The 10 best American poems
The list could go on and on, but these are the poems that seem to me to have left the deepest mark on US literature – and me
For whatever reason, I woke up today with a list of the 10 greatest American poems in my head that had been accumulating through the night. Every list is subjective, and of course the use of “greatest” even more so – but these are not just “favorite” poems. I’ve been thinking about American poetry – and teaching it to university students – for nearly 40 years, and these are the 10 poems that, in my own reading life, have seemed the most durable; poems that shifted the course of poetry in the United States, as well as poems that I look forward to teaching every year because they represent something indelible. The list could go on and on, of course. I deeply regret leaving off Roethke’s “The Lost Son”, Adrienne Rich’s “Diving into the Wreck” and “The Asphodel, that Greeny Flower” by William Carlos Williams. But I guess I just sneaked them onto the list, didn’t I?
1. “Song of Myself” by Walt Whitman
Whitman reinvents American poetry in this peerless self-performance, finding cadences that seem utterly his own yet somehow keyed to the energy and rhythms of a young nation waking to its own voice and vision. He calls to every poet after him, such as Ezra Pound, who notes in “A Pact” that Whitman “broke the new wood.”
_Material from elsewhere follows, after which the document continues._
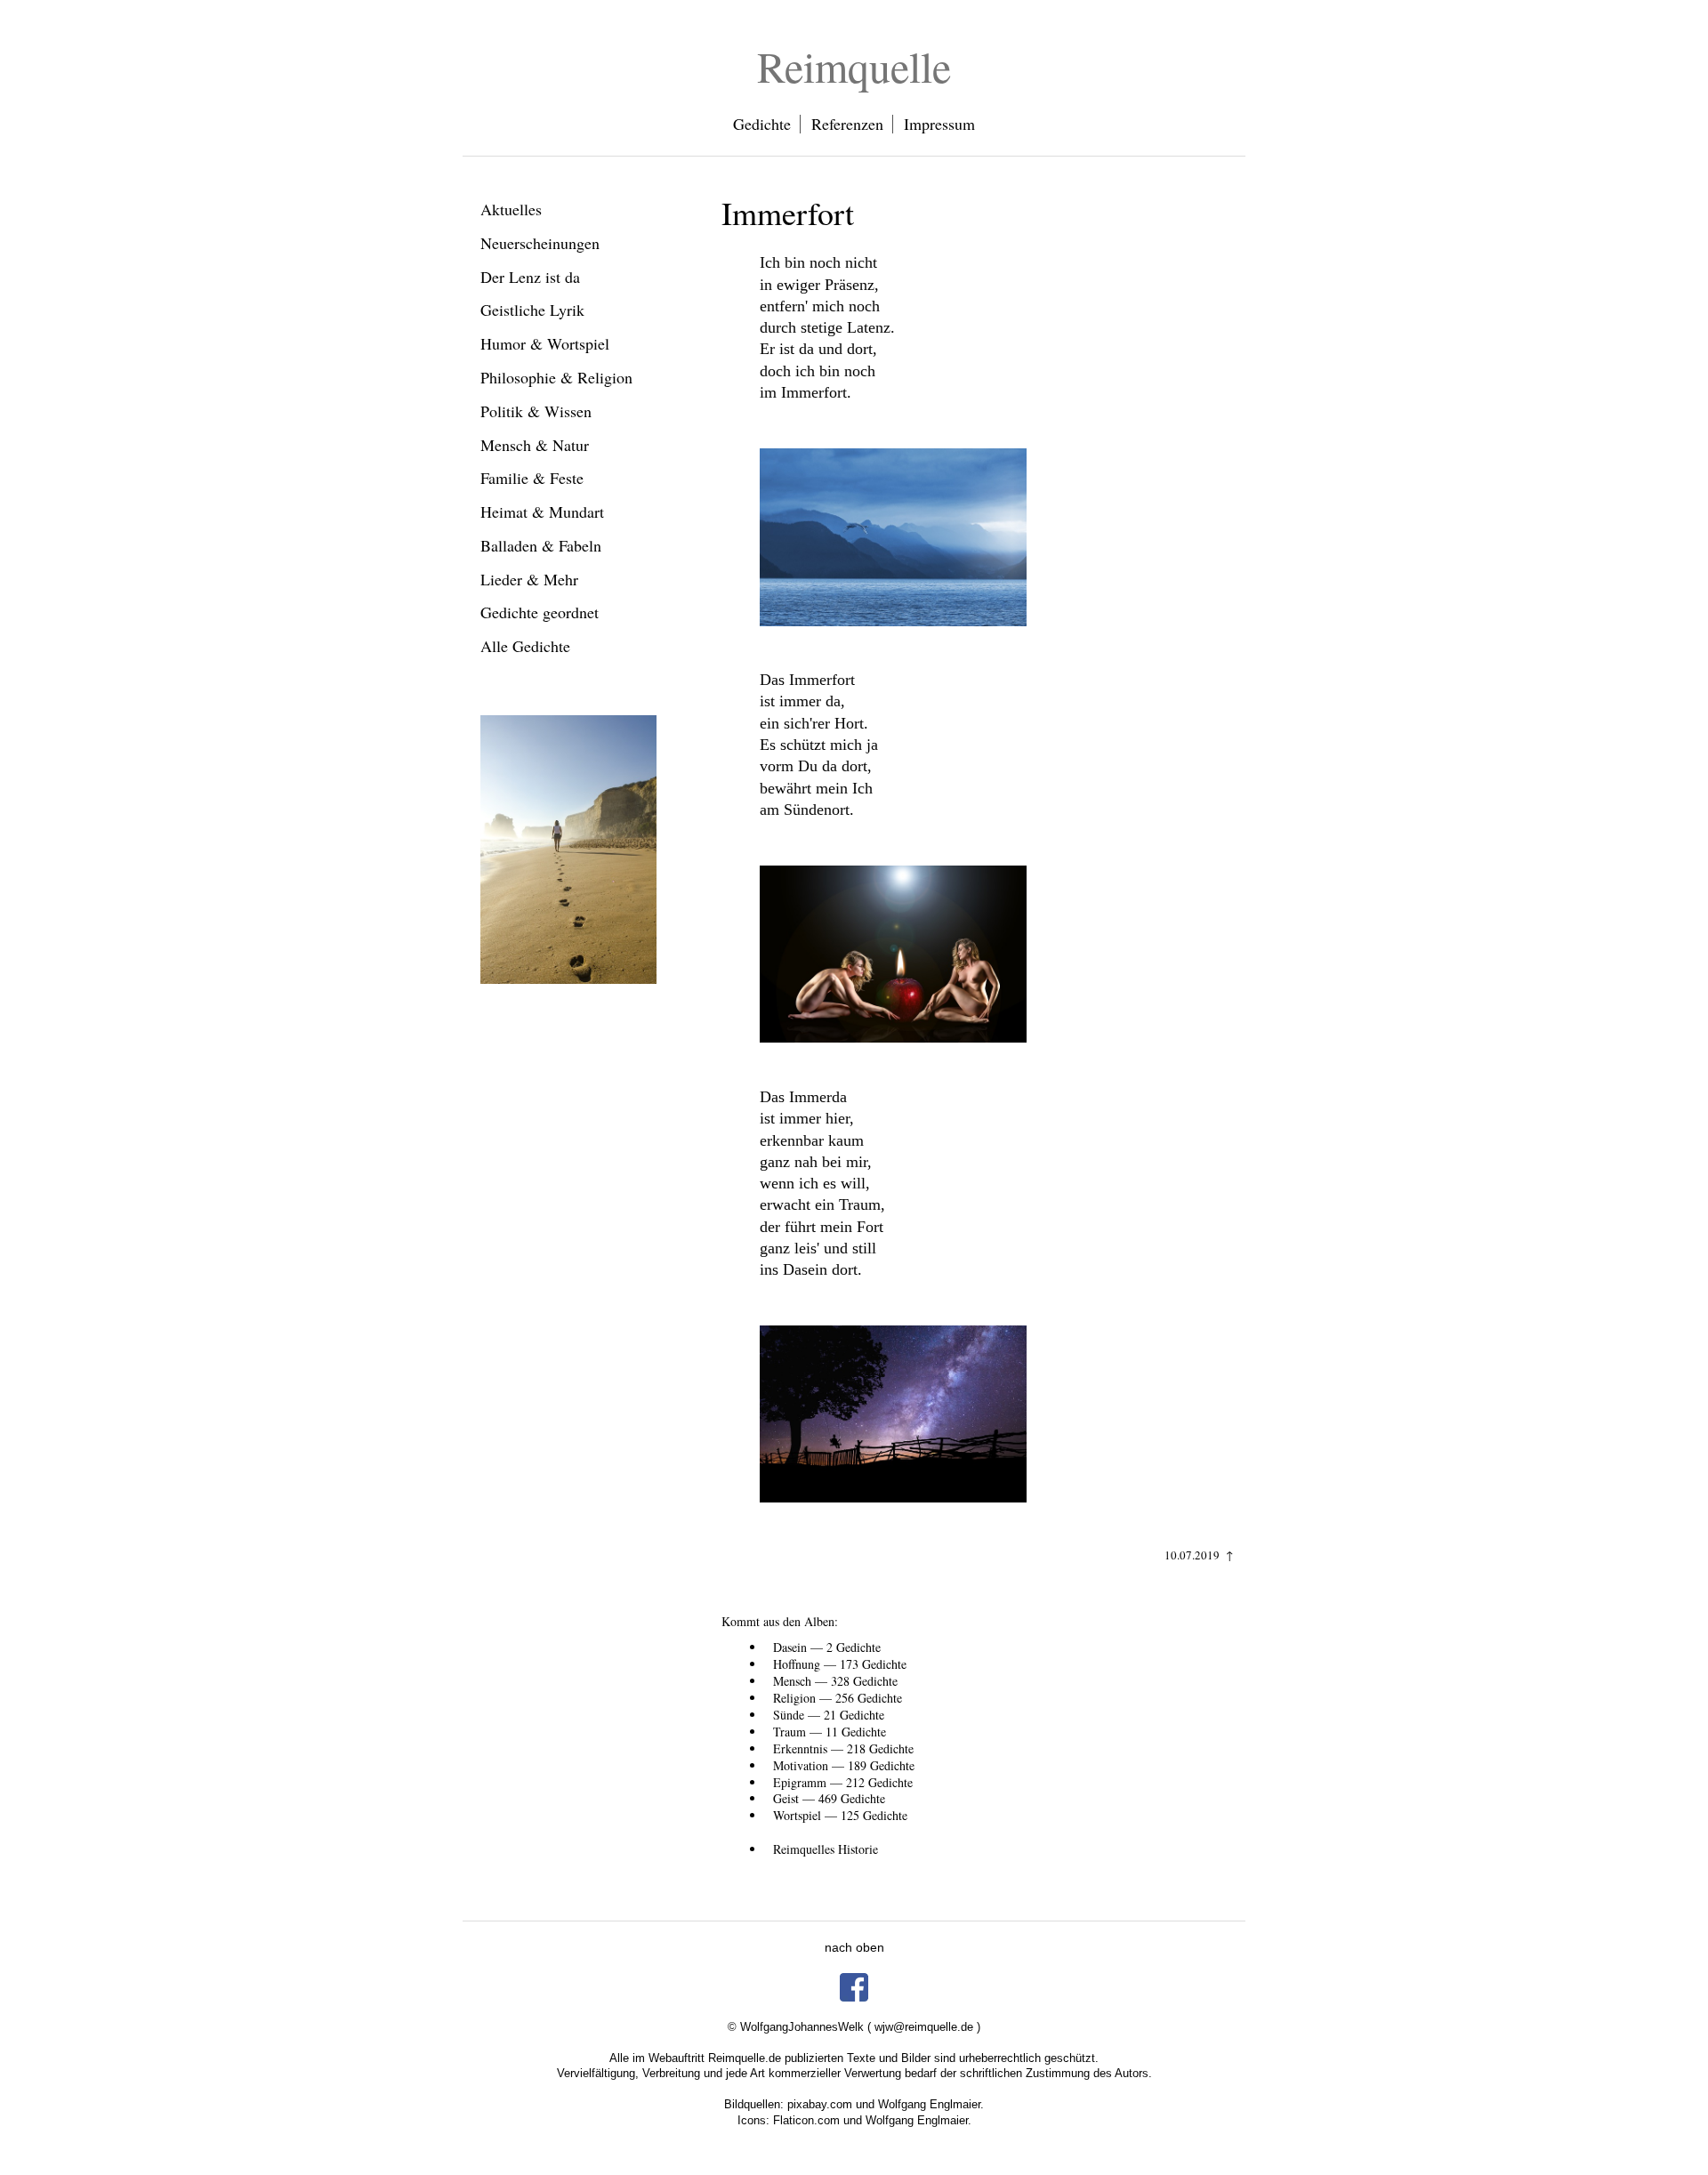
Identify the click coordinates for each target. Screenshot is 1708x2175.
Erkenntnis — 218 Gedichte (843, 1748)
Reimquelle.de (744, 2058)
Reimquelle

2. “The Idea of Order at Key West” by Wallace Stevens
Stevens’s sumptuous, glittering language takes blank verse and reinvents it. This poem raises to a sublime level what Stevens once called a war “between the mind and sky.” The poem celebrates the “blessed rage for order” at the heart of all creative work.
3. “Because I could not stop for death” by Emily Dickinson
A perfect poem, and one of Dickinson’s most compressed and chilling attempts to come to terms with mortality. Once read, it stays in the head forever, in part because of the ballad stanza, so weirdly fresh in her capable hands.
4. “Directive” by Robert Frost
This surprising late poem concentrates Frost’s lifetime of thinking and working as a poet. “Drink and be whole beyond confusion,” he says at the end, mapping out the inner life of any reader. It is blank verse cast in Frost’s trademark craggy voice, and it might be considered a local response to Eliot’s more cosmopolitan “The Waste Land.”